- Given request -
Gather every line of the records that contains the word "inbox" and list them.

━━━ Information shown

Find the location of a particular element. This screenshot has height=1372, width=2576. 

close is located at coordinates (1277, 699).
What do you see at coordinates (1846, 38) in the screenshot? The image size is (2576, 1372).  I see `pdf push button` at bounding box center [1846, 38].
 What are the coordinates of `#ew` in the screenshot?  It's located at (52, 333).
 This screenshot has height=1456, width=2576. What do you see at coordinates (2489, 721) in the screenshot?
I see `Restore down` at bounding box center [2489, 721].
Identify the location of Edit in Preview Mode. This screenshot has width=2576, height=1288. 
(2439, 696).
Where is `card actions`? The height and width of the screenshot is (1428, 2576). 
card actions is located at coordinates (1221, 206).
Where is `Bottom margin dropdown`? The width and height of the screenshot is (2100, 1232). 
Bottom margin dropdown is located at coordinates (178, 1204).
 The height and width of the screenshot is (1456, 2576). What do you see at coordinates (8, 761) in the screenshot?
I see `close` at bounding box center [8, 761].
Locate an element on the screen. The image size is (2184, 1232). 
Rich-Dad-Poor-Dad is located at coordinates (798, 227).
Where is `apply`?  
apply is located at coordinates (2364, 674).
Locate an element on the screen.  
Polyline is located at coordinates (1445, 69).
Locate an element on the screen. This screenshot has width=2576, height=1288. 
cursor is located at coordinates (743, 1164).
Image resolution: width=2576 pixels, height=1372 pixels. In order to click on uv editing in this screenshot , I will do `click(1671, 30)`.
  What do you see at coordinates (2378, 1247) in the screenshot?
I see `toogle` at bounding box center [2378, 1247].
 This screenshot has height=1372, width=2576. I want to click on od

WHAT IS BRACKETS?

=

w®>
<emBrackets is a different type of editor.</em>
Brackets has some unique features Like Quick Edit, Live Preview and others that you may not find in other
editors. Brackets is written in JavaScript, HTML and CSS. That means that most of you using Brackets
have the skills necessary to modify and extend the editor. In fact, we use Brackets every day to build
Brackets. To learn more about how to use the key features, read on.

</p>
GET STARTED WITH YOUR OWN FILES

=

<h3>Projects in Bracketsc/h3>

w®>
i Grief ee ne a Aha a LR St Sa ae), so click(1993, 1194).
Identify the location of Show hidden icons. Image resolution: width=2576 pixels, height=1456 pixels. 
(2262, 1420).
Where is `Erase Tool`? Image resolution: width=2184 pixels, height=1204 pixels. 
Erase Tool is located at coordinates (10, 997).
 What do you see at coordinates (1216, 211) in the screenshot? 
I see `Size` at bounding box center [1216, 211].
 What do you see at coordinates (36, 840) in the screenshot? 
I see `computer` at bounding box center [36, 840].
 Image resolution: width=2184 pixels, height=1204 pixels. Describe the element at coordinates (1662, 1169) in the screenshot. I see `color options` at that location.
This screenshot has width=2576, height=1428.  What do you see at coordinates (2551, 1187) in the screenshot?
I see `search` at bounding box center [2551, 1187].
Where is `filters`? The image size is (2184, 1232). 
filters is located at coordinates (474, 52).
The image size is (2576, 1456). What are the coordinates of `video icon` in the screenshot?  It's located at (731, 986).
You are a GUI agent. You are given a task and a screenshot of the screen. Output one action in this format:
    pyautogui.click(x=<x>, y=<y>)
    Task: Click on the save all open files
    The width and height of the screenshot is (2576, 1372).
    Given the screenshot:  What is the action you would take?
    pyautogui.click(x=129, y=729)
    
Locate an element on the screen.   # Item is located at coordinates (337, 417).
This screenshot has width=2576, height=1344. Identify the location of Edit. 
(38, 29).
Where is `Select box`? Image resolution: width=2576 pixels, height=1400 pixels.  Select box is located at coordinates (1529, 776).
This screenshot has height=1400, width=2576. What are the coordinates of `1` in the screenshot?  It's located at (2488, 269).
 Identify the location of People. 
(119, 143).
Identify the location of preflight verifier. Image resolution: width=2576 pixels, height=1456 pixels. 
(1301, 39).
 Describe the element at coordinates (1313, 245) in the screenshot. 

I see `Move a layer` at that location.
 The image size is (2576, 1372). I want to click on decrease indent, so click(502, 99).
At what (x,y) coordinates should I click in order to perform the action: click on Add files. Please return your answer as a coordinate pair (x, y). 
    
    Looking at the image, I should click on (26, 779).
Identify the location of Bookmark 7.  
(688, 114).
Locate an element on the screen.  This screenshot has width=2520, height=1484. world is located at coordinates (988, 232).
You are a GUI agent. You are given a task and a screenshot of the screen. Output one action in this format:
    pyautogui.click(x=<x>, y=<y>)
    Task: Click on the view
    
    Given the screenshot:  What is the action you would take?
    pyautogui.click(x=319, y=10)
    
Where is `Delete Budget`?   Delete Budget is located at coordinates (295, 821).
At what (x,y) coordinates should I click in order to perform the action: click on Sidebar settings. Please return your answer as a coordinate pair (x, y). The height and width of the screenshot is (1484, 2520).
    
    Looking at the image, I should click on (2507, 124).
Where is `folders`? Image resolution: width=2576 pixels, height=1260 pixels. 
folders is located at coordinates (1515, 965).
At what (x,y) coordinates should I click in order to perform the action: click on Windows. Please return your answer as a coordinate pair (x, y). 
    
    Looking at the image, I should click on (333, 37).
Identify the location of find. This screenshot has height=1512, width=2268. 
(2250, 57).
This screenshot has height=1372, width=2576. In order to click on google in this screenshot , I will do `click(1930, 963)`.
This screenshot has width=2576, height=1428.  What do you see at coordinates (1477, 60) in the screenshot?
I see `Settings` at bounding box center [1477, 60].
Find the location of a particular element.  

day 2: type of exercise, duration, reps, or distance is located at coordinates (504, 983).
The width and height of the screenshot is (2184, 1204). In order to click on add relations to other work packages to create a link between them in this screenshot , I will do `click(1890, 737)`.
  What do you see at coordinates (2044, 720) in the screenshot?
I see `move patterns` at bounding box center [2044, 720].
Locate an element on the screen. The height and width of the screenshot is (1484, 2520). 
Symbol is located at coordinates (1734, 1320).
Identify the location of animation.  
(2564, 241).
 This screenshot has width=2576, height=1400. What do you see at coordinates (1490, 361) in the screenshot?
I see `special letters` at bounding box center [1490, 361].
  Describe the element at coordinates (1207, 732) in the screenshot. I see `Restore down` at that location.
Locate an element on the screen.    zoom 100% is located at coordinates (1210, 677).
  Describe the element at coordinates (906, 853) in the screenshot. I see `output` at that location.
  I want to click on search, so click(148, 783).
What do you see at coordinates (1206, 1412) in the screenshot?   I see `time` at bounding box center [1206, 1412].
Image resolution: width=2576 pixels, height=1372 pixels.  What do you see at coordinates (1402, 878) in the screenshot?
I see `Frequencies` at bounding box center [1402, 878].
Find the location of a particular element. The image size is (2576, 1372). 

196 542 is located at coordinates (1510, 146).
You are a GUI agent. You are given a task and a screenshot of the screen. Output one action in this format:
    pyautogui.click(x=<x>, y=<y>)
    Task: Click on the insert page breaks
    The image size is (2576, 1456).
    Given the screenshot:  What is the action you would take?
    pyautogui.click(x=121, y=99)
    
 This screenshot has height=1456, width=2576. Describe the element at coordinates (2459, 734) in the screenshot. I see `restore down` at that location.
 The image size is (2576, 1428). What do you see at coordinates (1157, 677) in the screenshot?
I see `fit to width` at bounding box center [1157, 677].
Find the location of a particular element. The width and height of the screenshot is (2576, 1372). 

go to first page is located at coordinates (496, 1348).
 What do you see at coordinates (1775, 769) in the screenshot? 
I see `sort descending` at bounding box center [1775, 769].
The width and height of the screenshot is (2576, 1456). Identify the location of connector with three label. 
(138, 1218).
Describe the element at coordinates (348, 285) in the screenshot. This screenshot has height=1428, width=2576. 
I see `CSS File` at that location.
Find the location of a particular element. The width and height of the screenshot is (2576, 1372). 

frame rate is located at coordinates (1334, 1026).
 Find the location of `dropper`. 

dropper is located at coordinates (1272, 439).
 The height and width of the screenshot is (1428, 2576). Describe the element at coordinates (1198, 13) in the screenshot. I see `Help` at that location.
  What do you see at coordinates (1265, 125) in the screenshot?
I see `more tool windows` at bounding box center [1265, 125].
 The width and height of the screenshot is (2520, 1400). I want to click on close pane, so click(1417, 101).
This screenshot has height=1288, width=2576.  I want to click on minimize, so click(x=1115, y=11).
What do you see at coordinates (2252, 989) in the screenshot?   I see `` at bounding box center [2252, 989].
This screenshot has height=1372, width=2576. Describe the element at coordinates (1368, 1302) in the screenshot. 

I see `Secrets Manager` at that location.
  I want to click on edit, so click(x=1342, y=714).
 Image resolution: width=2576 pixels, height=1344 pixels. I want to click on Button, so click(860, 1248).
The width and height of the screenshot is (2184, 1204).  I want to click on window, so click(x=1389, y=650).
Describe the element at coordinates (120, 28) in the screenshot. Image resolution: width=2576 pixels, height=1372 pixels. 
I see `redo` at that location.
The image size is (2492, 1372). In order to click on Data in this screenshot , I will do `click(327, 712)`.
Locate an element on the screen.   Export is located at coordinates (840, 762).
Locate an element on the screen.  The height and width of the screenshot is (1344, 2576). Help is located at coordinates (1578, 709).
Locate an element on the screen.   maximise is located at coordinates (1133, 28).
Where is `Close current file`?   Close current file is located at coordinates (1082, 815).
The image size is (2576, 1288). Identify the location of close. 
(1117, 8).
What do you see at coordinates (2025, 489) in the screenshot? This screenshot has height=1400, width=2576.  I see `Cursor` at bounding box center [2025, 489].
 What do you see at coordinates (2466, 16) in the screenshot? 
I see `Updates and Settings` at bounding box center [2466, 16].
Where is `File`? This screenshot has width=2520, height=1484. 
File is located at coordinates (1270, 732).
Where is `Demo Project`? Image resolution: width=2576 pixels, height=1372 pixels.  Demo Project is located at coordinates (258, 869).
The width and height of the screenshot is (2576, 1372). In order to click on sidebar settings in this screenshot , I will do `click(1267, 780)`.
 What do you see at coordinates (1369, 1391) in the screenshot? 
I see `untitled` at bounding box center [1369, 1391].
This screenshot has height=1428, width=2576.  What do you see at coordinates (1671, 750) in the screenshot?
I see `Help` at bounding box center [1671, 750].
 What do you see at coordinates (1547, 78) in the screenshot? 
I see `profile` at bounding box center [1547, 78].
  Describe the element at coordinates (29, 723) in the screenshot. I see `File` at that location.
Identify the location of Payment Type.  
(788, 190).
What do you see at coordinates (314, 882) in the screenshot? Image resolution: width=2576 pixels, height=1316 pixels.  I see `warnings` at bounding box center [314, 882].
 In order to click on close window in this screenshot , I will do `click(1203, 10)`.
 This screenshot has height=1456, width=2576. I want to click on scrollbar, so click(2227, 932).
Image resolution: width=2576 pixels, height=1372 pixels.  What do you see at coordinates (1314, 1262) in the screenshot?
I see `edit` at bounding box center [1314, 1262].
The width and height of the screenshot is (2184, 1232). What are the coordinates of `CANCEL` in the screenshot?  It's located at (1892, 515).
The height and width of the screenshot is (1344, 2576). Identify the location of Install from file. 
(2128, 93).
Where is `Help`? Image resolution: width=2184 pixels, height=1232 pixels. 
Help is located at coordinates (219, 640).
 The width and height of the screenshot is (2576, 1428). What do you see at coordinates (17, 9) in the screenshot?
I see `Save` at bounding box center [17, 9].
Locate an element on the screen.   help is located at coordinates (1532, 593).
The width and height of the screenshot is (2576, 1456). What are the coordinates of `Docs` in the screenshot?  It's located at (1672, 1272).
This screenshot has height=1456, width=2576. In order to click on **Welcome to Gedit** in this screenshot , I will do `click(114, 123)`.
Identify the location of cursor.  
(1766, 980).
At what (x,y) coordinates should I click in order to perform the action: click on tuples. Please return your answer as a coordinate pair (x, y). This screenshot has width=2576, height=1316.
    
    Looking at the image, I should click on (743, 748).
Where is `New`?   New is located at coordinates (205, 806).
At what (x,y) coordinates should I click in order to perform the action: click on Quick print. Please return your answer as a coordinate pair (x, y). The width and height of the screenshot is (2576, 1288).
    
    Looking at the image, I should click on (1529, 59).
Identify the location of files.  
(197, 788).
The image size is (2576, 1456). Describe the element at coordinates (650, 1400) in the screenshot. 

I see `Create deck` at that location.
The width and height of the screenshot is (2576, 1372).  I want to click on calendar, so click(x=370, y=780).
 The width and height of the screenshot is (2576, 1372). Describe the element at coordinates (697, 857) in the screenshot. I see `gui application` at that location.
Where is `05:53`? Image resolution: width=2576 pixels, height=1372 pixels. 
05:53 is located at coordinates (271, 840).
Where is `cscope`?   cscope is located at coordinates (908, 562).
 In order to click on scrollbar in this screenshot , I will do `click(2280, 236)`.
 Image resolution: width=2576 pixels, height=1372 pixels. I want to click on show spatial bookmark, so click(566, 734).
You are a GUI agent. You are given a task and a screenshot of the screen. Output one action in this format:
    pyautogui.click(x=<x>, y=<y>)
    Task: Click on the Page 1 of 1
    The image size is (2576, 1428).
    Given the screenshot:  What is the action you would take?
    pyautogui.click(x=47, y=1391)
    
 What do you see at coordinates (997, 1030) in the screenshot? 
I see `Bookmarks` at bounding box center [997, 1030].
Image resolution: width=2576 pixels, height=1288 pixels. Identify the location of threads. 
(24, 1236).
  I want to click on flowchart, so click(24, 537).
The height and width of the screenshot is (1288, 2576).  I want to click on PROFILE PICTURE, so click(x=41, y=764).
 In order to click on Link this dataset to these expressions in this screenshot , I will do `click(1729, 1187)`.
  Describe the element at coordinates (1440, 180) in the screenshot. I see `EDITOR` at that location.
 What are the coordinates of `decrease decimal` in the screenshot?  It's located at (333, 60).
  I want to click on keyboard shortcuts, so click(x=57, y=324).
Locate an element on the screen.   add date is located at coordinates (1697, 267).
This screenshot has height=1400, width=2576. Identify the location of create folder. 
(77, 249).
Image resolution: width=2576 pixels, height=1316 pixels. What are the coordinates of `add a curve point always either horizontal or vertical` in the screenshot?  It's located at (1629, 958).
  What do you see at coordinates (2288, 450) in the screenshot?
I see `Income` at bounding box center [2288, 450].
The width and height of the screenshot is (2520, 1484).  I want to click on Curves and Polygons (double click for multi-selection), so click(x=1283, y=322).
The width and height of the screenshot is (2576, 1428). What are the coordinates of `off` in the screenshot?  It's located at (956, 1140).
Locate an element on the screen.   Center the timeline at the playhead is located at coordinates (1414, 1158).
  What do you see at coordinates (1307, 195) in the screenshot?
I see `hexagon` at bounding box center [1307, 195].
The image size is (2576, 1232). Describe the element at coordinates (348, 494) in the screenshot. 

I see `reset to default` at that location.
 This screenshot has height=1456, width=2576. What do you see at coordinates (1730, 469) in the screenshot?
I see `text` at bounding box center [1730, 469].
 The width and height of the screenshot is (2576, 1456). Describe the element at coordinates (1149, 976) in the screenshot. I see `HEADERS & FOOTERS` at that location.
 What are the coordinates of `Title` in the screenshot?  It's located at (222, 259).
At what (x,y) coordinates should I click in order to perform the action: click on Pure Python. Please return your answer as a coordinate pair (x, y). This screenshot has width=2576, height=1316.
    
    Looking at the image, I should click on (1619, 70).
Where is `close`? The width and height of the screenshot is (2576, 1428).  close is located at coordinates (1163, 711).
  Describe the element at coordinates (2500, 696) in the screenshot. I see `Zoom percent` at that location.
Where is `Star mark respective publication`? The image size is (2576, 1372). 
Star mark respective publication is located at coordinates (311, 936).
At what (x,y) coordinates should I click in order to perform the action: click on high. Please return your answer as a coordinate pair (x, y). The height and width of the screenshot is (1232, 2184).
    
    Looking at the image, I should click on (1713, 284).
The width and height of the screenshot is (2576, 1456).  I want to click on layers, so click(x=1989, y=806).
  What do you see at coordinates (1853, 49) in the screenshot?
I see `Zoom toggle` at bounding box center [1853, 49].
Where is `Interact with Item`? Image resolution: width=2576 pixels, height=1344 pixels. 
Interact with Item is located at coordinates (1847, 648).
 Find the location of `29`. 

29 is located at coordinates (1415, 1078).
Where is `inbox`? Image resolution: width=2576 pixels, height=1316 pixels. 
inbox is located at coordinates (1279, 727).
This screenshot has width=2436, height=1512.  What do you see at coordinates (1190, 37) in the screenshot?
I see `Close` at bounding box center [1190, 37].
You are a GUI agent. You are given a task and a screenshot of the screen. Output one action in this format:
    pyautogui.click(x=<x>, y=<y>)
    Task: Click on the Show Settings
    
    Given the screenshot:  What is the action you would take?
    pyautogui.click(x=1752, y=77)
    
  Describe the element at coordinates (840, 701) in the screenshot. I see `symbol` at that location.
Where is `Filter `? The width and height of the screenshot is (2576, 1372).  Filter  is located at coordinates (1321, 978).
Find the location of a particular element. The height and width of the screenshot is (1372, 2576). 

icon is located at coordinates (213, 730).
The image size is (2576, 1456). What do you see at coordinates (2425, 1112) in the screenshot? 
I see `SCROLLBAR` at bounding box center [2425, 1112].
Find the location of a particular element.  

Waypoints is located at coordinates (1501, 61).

━━━━━━

- Full answer -
Where is `inbox`? Image resolution: width=2576 pixels, height=1316 pixels. 
inbox is located at coordinates (1279, 727).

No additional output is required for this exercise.